A PyTorch Extension: Tools for easy mixed precision and distributed training in Pytorch
BSD 3-Clause "New" or "Revised" License
8.37k stars 1.39k forks source link

When I execution the example within nvidia-docker, it cann't achieve the result #408

Open Johnson13 opened 5 years ago

Johnson13 commented 5 years ago

(base) root@e9f21ccb6520:/workspace/apex/examples/simple/distributed# bash run.sh Selected optimization level O1: Insert automatic casts around Pytorch functions and Tensor methods.

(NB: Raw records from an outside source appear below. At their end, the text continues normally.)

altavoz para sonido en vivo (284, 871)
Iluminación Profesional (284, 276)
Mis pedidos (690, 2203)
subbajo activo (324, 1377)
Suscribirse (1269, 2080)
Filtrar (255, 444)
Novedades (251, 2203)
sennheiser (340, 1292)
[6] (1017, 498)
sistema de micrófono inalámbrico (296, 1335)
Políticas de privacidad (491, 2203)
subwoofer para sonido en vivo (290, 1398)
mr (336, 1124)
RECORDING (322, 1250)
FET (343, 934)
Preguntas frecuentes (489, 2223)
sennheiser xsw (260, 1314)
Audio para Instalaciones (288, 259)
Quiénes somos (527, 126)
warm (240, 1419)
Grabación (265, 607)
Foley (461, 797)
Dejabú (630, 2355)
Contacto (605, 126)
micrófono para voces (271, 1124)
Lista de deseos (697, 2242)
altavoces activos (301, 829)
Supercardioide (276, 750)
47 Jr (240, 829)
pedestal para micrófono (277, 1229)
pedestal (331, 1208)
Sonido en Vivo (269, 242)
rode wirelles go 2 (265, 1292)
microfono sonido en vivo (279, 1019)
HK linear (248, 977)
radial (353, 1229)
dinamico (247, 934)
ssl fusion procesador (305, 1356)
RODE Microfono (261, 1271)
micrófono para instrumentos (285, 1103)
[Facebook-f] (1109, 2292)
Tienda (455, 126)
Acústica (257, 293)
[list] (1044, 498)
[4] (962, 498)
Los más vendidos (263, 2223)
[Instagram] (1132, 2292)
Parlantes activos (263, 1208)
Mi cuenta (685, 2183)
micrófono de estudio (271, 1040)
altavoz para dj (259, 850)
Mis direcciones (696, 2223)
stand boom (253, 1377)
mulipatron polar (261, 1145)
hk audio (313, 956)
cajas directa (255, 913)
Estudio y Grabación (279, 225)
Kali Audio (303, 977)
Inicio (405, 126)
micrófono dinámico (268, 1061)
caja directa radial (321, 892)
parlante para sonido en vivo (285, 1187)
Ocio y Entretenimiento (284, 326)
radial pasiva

Defaults for this optimization level are: enabled : True opt_level : O1 cast_model_type : None patch_torch_functions : True keep_batchnorm_fp32 : None master_weights : None loss_scale : dynamic Processing user overrides (additional kwargs that are not None)... After processing overrides, optimization options are: enabled : True opt_level : O1 cast_model_type : None patch_torch_functions : True keep_batchnorm_fp32 : None master_weights : None loss_scale : dynamic

—————————————————————— The cursor is waiting for the results always... But when I set “--nproc_per_node=1“ within run.sh , then run it, it can works fine. There are 6 GPUs in my computer. CUDA Version 9.0.176 pytorch 1.1.0 python 3.7.3

ptrblck commented 5 years ago

Hi @Johnson13,

do you see this issue only in the apex examples or also using a plain PyTorch code? I just rerun our example and it's working fine on your systems (8x P100).